The Deepfakes Analysis Unit (DAU) examined a video in which the Israeli actress Gal Gadot of “Wonder Woman” fame is apparently sharing investment tips on “The Tonight Show”, an American talk show hosted by Jimmy Fallon. After putting the video through A.I. detection tools, and escalating it to our detection and forensic partners based in California, we were able to assess that the voice of Gadot and Fallon as heard in the video was not theirs, it was synthetic speech produced using generative A.I.
The 50-second video in English was sent to the DAU tipline for assessment. The words “Tesler” adjacent to the letter “T” — an arrangement of fonts in blue — were visible on the bottom right throughout the video. In several parts of the video, there was a mismatch between the lip movements of Ms. Gadot and Mr. Fallon and the corresponding words that were heard. Their delivery sounded static with no intonation, neither could audience laughter or applause be heard in the background; overall the audio sounded synthesised.
The video featured Fallon only for a few seconds in two separate sequences, Gadot’s sequences were longer with some visuals in both of her appearances being identical but patched with separate audio tracks. The other noticeable feature of the audio of Gadot’s is that being a non-native English speaker she has a distinct accent, which was missing from the video.
Given the string of inconsistencies, we undertook a reverse image search using screenshots from the video under investigation, which led us to the original video that had been published from the Youtube channel of The Tonight Show on Oct. 6, 2017. In that video and the manipulated video, the setting, clothes, and the body language of Gadot and Fallon are exactly the same. However, neither was there a trace of the words “Tesler” or the letter “T” presented in a logo-like format in the original video nor was there any similarity in the audio track in the two videos.
To check whether the audio was synthetic or not, we ran the video through a series of A.I. detection tools.
The voice detection tool of Loccus.ai, a company that specialises in artificial intelligence solutions for voice safety, returned results which indicated that the probability of the audio being real was negligible at 0.01 percent, which suggested that there was a very high percentage of synthetic speech in the video.

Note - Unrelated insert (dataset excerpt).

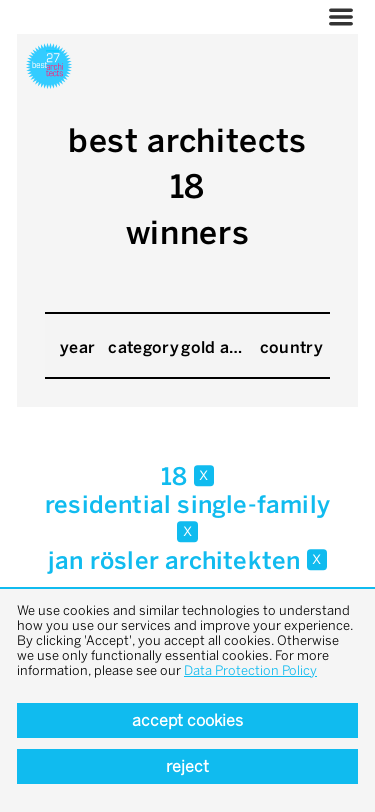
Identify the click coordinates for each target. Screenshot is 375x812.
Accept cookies (187, 720)
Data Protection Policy (250, 670)
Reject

We also used TrueMedia’s deepfake detector, which overall categorised the video as “highly suspicious”, calling attention to a high probability of A.I. use in the production of this video. In a further breakdown of the analysis, a 100 percent confidence score was given to three sub-categories — “A.I. generated audio detection”, “face manipulation”, and “deepfake face detection” — all indicators of elements of A.I. traced in the video.
HIVE AI’s deepfake video detection tool recognised portions of the video where A.I. manipulation was most apparent. The audio detection tool identified strong indicators of audio manipulation using A.I. throughout the length of the video.
We also ran the video through the audio detection tool of our California-based partner DeepTrust to discern moments in the video that had a high percentage of synthetic audio.
The heat-map above indicates that there is a 59.3 percent probability of A.I.-generated audio in the video; this is an average percentage that the tool computed based on the patterns of generated speech it picked up from the video. The green strips in the heat-map stand for real audio and red for A.I.-generated audio. The red bits could also signify background noise, talking, or commotion like cheering or music in those portions of the audio.
To get another expert to weigh in on the nature of manipulation, we escalated the video to a lab run by the team of Dr. Hany Farid, a professor of computer science at the University of California in Berkeley, who specialises in digital forensics and A.I. detection. As per their analysis, they consider the entire audio track in the video to be A.I.-generated voices.
They added that it seemed like a case where someone had looped parts of the original video on top of a fake audio track with little attempt at aligning the lip movements to the audio. They also noted that it was very likely that the audio had been produced with the help of ElevenLabs, which specialises in text-to-speech A.I. voice generation.
Based on our findings and expert analysis we can conclude that the conversation between Gadot and Fallon purported through this video was fabricated, the fake audio was produced using A.I.
(Written by Debraj Sarkar and edited by Pamposh Raina.)
Kindly Note: The manipulated audio/video files that we receive on our tipline are not embedded in our assessment reports because we do not intend to contribute to their virality.